### DOCUMENT
━━━━━━

According to the report, over a third (37 per cent) of female students have personally experienced some form of sexual harassment while at school. Of course, any such incident is unacceptable. But do these figures really demonstrate that sexual harassment is ‘highly prevalent’ and ‘endemic’? The label ‘female students’ encompasses young girls in infant schools right up to 18-year-old young adults. Yet there’s a world of difference between playground kiss-chase, the antics of hormonal teenagers, and young adults negotiating first-time relationships. The report fails to differentiate, however; all are lumped together.

NEU and UK Feminista conflate sexual harassment and sexism. Their report sets out to reveal ‘the voices of girls around the country who are being subjected to sexual harassment and sexism’. Sexism and sexual harassment are not the same thing. Sexual harassment can encompass serious incidents of groping and sexual assault. Sexism, on the other hand, is today used to describe a teacher asking for ‘a strong boy’ to help move some furniture, having different uniforms for boys and girls, or separating boys and girls for PE lessons. The report assumes sexism leads to harassment and that presenting girls as different from boys legitimises sexual assault. What a misanthropic view of young people.

Sexism, according to the report, is endemic. But the sexism described is difficult to pin down. It is described as ‘prejudice, stereotyping, or discrimination, typically against women, on the basis of sex’. It seems to be primarily a feature of language: we’re told that ‘30 per cent of female students in mixed-sex schools have personally been described using language they felt was sexist, compared to 18 per cent of boys’. But when even referring to pupils as ‘boys and girls’ is considered by some to be a dangerous form of gender stereotyping, it is only surprising that as few as 30 per cent of girls report being victims.

The report moves rapidly from sexism to misogyny. We’re told ‘the use of misogynistic language is commonplace in schools’. This blurring of misogyny, serious sexual harassment and everyday sexism serves a purpose: it teaches all girls that they are victims of boys’ bad behaviour. We’re told that 66 per cent of female students and 37 per cent of male students in mixed-sex sixth-forms have experienced or witnessed the use of sexist language in school. By a sleight of hand, an already small sample size is narrowed further, and, by focusing on sixth-formers, reported events stretch back over a 14-year period. If an 18-year-old claims that once, when she was seven, she heard a boy shout across the playground that ‘boys are better than girls’, then that is recorded as an experience of sexist language.

The report also contains a great deal of angst from teachers. ‘I work in a private school where the gender roles are still very clearly defined. The boys wear shorts, the girls long skirts, the boys play football, the girls, netball. Often boys are asked questions in maths/science before the girls – and boys often talk for the girls’, claims one teacher. Routinely allowing boys to talk for girls is clearly bad pedagogy – but it’s worth remembering at this point that teaching is a profession thoroughly dominated by women. What’s more, campaigns to challenge girls’ underachievement and raise their aspirations are longstanding and well-funded.

━━━━━━

### DATASET EXTRACT
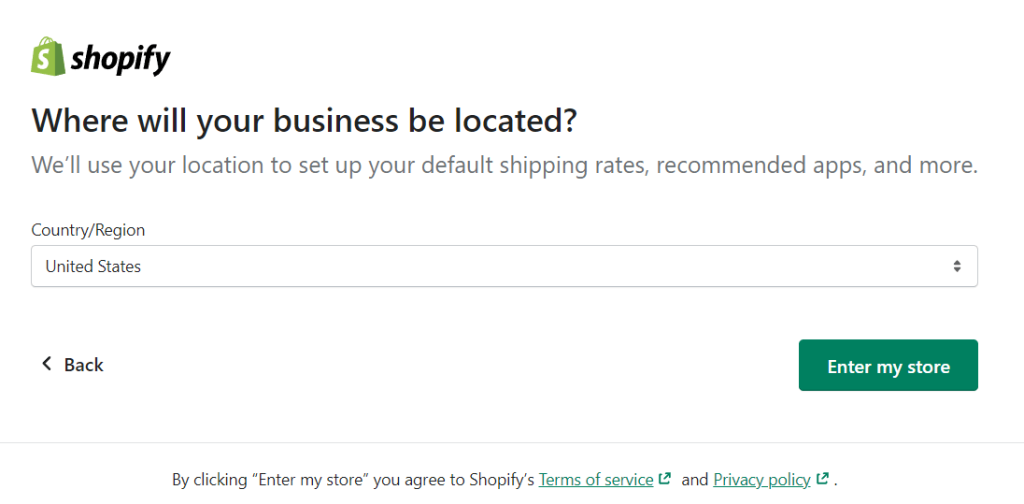Click the green Shopify shopping bag logo

[48, 56]
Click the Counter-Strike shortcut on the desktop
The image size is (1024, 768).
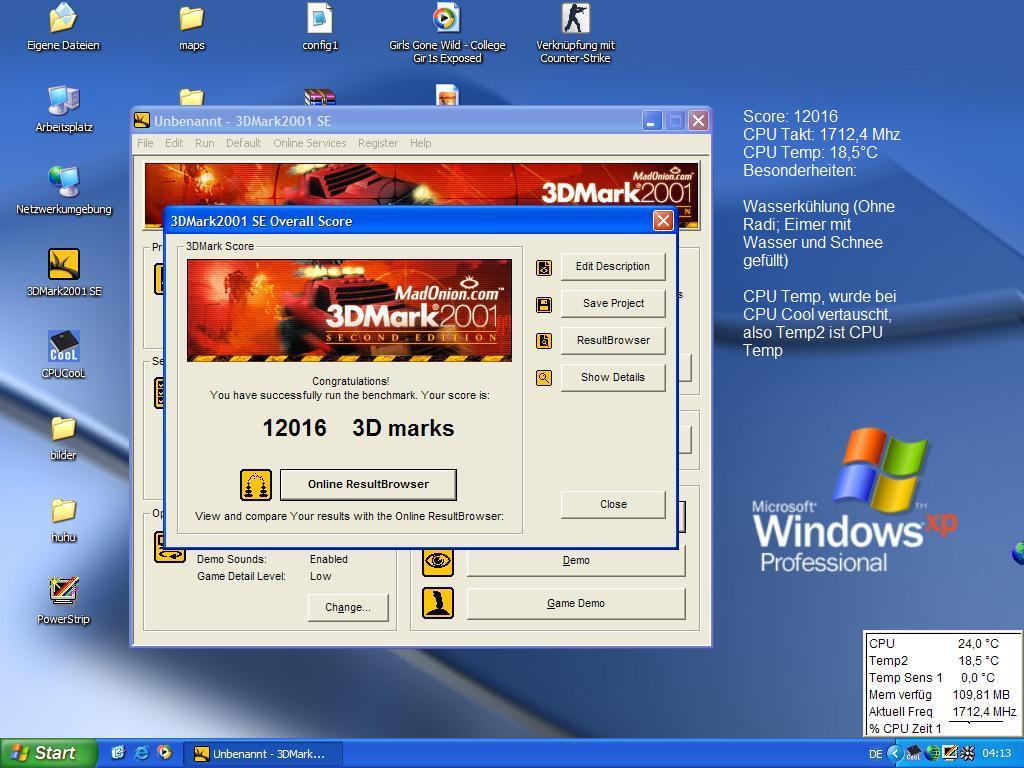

━━━━━━

Please write the next part of the piece on sexism in schools, picking up after its final sentence. The lines have nothing to do with the piece on sexism in schools.

### OUTPUT FOR THIS EXERCISE
What we are not told in this latest sexism panic is just how well girls are doing at school. They outperform boys from their first days and across all subject areas. Girls do better overall in public exams aged 16 and 18. This year, 55 per cent of young women went on to university compared with only 43 per cent of young men. And this is not new: girls have been outperforming boys for a quarter of a century now. If school is really such a daily torment of misogyny and sexual harassment for girls, then it is clearly not holding them back.

Unfortunately, the proposals to challenge sexism in schools could well be to the detriment of both girls and boys. The report suggests an astonishing 69 per cent of teachers claim an overly heavy focus on academic subjects prevents them from tackling sexism. In other words, they want to spend less time teaching children subject knowledge and more time warning them of the evils of sexism. This will further redefine the role of schools away from education towards an explicit socialisation agenda.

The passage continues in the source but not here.